Zionists Kill Palestinian in Airstrike, Demolish Houses
AL-QUDS (Dispatches) – The occupying regime’s airstrikes on the Gaza Strip killed a 58-year-old man and wounded five others on Wednesday despite a ceasefire, Palestinian health officials said.
Zionist fighter jets struck targets in Gaza on Tuesday. But after sunrise, the violence seemed to subside as both sides signaled they wanted to avoid a wider conflict.
The exchange erupted when a prominent Palestinian detainee died in the occupying regime’s custody after an 87-day hunger strike.

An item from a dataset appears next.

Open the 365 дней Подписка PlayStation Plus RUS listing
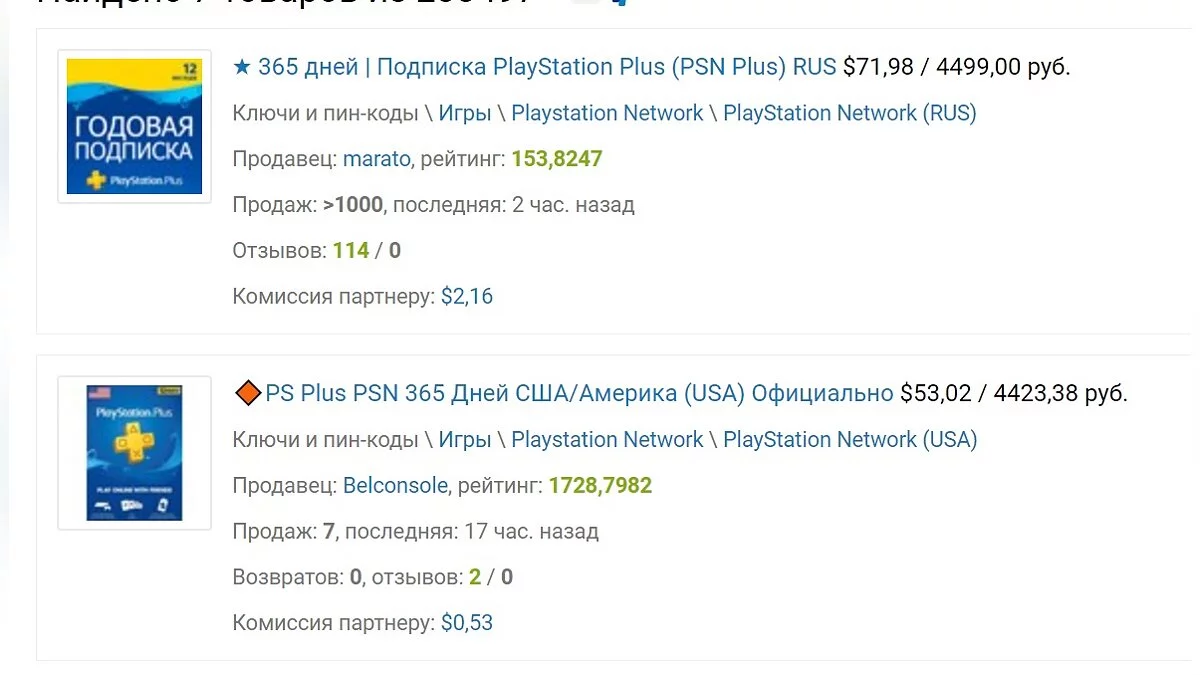The height and width of the screenshot is (675, 1200). coord(547,68)
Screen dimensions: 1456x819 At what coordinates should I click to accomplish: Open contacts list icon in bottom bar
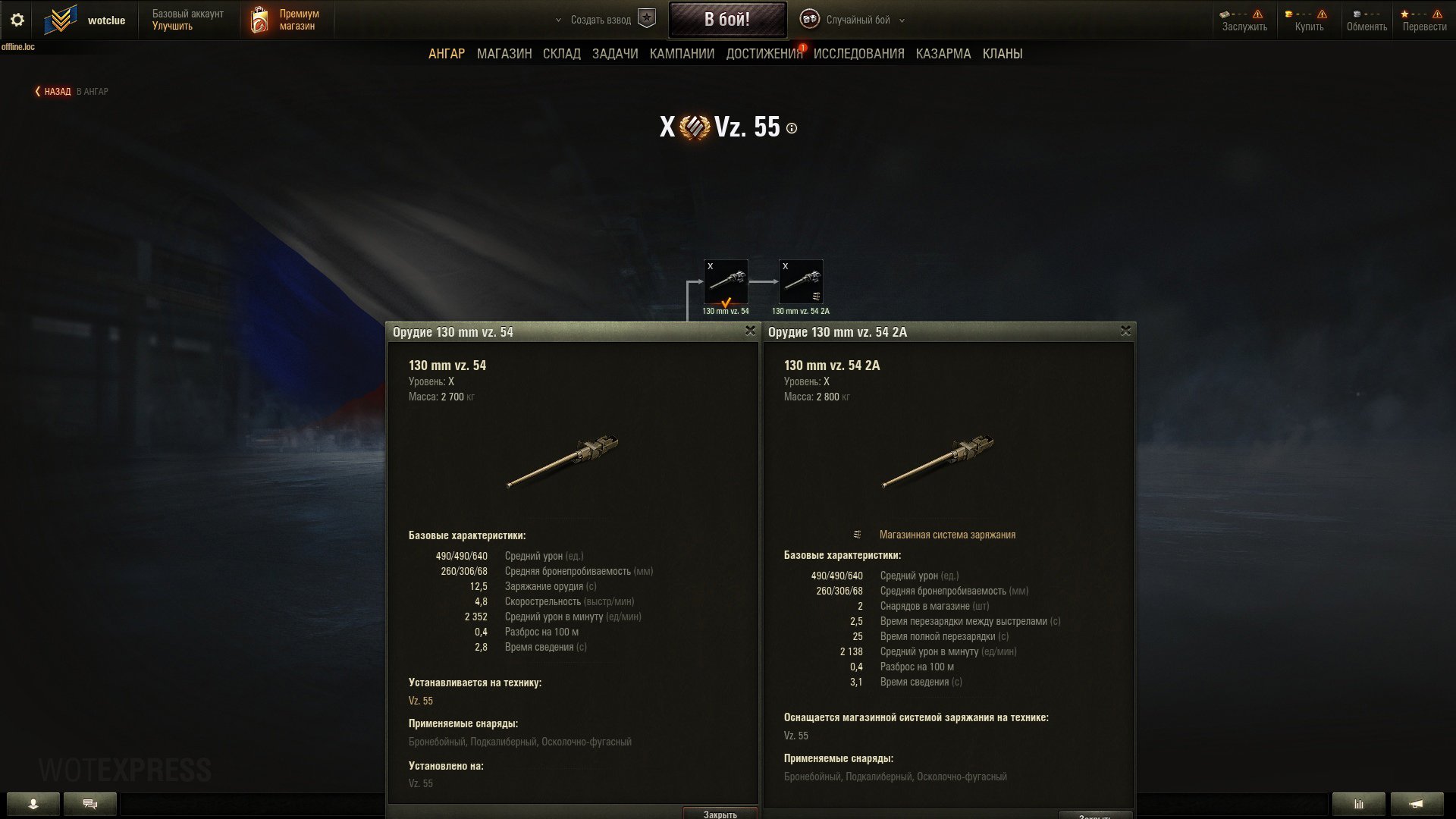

The death of Khader Adnan, a leader of the Palestinian Islamic Jihad resistance group credited with popularizing hunger strikes as an effective form of activism, reverberated across the occupied West Bank and Gaza Strip, where he is revered as a national hero.
Protests erupted at the occupying regime’s military checkpoints and a general strike shuttered stores across the territories. Palestinians and rights groups have blamed the occupying regime for his death, accusing prison authorities of medical negligence.
Palestinians in Gaza fired 100 reprisal rockets into southern parts of the occupied territories late Tuesday.
The Israeli strikes sent shrapnel slicing through the house of 58-year-old Hashil Mubarak in Gaza City, his son Hatem said. As their roof collapsed, shards of metal struck Mubarak’s chest, killing him, according to the Palestinian Health Ministry. Mubarak was rushed to the hospital and could not be resuscitated.
“We were sleeping at home safe and sound when we heard a giant explosion from a missile,” Hatem recalled as mourners filled his neighborhood mosque and took turns bending down to kiss his father’s forehead.
“He was martyred,” he added.
The spike in violence comes at a time of heightened tensions in the occupied West Bank under the occupying regime’s most right-wing cabinet in history. On Wednesday, Zionist troops demolished the family houses of two Palestinians.
The occupying regime defends its decades-old policy of leveling family homes of alleged ‘attackers’ as a deterrent. The practice has long drawn criticism from human rights groups that call it collective punishment, forbidden by international law. Some also question its effectiveness in preventing future attacks, saying such demolitions only exacerbate tensions and fuel hatred in Palestinian communities.